(Bloomberg) -- While Keir Starmer’s Labour Party made a “strong start” engaging with business, the UK is being held back by an aversion to risk when it comes to deploying money from pension funds, said JPMorgan Chase & Co. asset-management executive Patrick Thomson.
The UK has done an “amazing job” attracting international capital, said Thomson, chief executive officer for Europe, the Middle East and Africa at JPMorgan’s asset-management unit. Still, the country must seize the opportunity to fix pension funds’ low rate of investment in UK equities, he said Thursday in a Bloomberg Television interview.
“We have £1.4 trillion of defined benefit pension fund money,” Thomson said. “If you could consolidate that, you get more scale, you get more investment shared risk and more investment in productive finance.” He said the UK has “much more to do” to unlock that investment capital.
Pension reform was outlined as part of Prime Minister Starmer’s legislative agenda during the King’s Speech last week, and Chancellor Rachel Reeves sees pension reform as a key part of her plan to unlock growth in the UK. The Treasury said over the weekend that it’s launching a review of the industry with the aim of driving investment into parts of the domestic economy that deliver growth, including considering the benefits of consolidating UK pension funds.
Thomson pointed to Canada and Holland as examples of places where scale has been used to get better pricing.

* * * * * * *

• _GOALS_
A: Switch "investment capital" to "pool of capital" and reproduce everything from "The UK has done" down to "that investment capital." in the article on UK pension funds.
B: According to the article on UK pension funds, how much defined benefit pension fund money does Thomson say the UK has?

* * * * * * *

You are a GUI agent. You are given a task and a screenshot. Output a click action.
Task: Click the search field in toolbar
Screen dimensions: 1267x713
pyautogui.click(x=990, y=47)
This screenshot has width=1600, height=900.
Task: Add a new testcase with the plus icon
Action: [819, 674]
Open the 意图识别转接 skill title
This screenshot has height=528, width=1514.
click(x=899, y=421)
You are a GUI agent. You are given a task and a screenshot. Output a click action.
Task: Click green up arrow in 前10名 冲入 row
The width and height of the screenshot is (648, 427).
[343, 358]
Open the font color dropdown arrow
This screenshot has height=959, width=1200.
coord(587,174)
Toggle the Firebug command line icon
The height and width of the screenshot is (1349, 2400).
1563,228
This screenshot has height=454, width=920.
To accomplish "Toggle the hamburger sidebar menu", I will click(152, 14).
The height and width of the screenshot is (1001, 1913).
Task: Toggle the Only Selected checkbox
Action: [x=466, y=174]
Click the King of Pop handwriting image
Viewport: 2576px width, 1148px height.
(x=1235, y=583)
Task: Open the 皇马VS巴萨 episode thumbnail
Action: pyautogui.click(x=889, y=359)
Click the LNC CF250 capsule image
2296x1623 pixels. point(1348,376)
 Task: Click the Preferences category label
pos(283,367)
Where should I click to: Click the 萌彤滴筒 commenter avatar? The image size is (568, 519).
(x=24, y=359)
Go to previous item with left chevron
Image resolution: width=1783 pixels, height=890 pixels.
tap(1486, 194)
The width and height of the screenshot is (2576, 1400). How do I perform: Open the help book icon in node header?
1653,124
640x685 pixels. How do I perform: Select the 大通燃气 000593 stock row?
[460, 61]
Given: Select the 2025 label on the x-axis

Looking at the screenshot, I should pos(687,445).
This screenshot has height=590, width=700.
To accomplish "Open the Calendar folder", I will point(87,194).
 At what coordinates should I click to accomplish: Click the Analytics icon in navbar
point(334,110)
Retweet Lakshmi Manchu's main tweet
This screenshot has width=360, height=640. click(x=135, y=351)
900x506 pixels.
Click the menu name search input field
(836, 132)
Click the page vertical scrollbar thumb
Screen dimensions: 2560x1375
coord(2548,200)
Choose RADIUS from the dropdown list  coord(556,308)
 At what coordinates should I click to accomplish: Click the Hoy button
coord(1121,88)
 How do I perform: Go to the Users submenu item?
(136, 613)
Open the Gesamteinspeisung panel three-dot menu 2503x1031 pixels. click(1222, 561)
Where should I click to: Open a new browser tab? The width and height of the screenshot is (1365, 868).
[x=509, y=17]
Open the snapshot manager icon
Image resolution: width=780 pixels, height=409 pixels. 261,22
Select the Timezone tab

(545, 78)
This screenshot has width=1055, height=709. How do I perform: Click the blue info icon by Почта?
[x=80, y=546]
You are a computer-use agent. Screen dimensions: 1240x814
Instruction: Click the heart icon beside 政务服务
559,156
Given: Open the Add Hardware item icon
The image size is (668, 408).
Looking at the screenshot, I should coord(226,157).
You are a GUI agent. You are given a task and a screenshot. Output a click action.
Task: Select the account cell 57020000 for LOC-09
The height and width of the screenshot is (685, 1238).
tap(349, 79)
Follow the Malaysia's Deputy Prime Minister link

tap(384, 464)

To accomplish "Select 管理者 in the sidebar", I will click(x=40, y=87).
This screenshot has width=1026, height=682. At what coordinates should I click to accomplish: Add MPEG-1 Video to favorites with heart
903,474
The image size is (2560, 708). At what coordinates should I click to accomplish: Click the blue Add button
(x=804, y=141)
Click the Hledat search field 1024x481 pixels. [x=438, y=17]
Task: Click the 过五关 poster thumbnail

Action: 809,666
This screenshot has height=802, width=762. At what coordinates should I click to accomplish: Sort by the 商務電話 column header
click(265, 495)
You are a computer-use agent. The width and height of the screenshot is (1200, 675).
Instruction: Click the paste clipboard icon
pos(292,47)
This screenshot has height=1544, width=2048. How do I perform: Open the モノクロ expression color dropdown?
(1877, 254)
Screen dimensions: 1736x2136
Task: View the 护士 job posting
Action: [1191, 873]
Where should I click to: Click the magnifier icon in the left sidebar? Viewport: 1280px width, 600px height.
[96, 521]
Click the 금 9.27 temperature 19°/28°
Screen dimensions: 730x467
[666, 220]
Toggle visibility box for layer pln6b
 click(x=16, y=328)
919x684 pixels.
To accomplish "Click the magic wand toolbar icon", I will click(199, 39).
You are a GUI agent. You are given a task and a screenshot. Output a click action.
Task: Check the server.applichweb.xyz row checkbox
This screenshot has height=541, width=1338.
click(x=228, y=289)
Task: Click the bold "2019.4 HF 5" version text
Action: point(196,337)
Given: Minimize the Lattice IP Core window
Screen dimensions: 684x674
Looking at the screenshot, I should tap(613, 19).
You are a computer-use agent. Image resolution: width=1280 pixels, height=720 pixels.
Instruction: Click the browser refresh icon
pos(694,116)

* * * * * * *

• _COMPLETE ANSWERS_
A:
The UK has done an “amazing job” attracting international capital, said Thomson, chief executive officer for Europe, the Middle East and Africa at JPMorgan’s asset-management unit. Still, the country must seize the opportunity to fix pension funds’ low rate of investment in UK equities, he said Thursday in a Bloomberg Television interview.
“We have £1.4 trillion of defined benefit pension fund money,” Thomson said. “If you could consolidate that, you get more scale, you get more investment shared risk and more investment in productive finance.” He said the UK has “much more to do” to unlock that pool of capital.

B: £1.4 trillion.